Improve BMC error handling for OCC comm failures
- Delay starting OCC reset until all OCCs have been detected (or
timeout). It will prevent multiple resets from being triggered and to
help detecting when reset is completed (active sensor being set after
reset is complete)
- Wait for PLDM response to OCC reset and HRESET requests and retry if
they fail
- If HRESET returns NOT_READY, collect SBE FFDC and try OCC reset.
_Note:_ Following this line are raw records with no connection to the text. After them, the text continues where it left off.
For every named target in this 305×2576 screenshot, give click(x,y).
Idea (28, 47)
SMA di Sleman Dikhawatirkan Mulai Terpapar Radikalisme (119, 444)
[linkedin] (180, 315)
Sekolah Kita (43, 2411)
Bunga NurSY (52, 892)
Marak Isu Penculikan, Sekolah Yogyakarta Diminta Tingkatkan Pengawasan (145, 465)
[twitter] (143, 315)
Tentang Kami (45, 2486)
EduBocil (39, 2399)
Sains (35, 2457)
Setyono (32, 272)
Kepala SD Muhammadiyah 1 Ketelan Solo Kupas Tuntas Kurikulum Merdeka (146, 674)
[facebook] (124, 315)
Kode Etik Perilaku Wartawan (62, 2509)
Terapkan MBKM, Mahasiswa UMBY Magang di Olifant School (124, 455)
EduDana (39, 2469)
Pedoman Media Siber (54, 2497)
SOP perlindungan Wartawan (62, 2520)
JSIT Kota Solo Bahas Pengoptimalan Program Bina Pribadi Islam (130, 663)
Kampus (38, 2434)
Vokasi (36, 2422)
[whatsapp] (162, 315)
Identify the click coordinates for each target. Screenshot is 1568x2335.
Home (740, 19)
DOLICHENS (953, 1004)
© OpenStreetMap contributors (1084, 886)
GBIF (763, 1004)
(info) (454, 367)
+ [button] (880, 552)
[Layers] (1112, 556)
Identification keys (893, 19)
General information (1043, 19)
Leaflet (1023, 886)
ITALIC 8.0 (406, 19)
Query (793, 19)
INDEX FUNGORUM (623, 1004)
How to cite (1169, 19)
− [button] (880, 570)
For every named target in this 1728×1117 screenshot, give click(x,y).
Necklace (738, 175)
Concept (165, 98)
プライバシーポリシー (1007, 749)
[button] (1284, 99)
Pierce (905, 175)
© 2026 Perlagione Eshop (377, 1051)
A
persistent failure will put the system in safe state.
- Prevent overwriting dvfs over-temp filename for p10 and beyond since
that old file is only present in old kernel
- Prevent assert when opening sysfs files. (added catch and then created
an OCC Comm failure PEL, which will force an OCC reset.)
- Check return code after reading sysfs files to confirm success. If
read fails, try reset to recover.
- Updated traces to include which processor/OCC encountered issues.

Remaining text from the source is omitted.